Looking at the title of this article, some of you might already have an answer in mind: No! Absolutely not. No way. That would just be foolish, right? Who would give up their steady paycheck in the middle of the healthcare apocalypse? But the truth is, it's a little more complicated than that. Given we spend the majority of our time at work on a daily basis, it's important to consider more than just the paycheck and benefits when you are assessing whether or not you should quit your job right now. If you're in the midst of making this decision, I've got you covered with some key things to think about or act on before taking the leap:
1. Consider why you want to quit your job.
Is it for a better opportunity? Is it due to a toxic work environment? Are you trying to avoid upcoming layoffs? Are you simply no longer happy? Is your mental health being affected? Determine the real reason you want to leave. It's important to be as honest with yourself as possible.
2. Evaluate other options before leaving.
It's easy to hopscotch right into handing in a resignation, but I recommend evaluating what else can be done before walking out. All organizations have their challenges, and if the challenges where you are can be resolved, it saves you from taking on new issues at a company you're not familiar with.

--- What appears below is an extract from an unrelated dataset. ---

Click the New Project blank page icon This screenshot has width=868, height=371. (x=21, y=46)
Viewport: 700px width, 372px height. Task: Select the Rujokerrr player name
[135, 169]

If it's your work subject matter that presents the issue, discuss your role with your manager to see if there are opportunities to shift your focus.
If your workload has increased significantly and you are unable to meet the new requirements, discuss with your supervisor what work needs to be prioritized, and what work can be distributed to the rest of the team. If it's an issue with your direct supervisor, investigate whether you can be moved to another team within the organization.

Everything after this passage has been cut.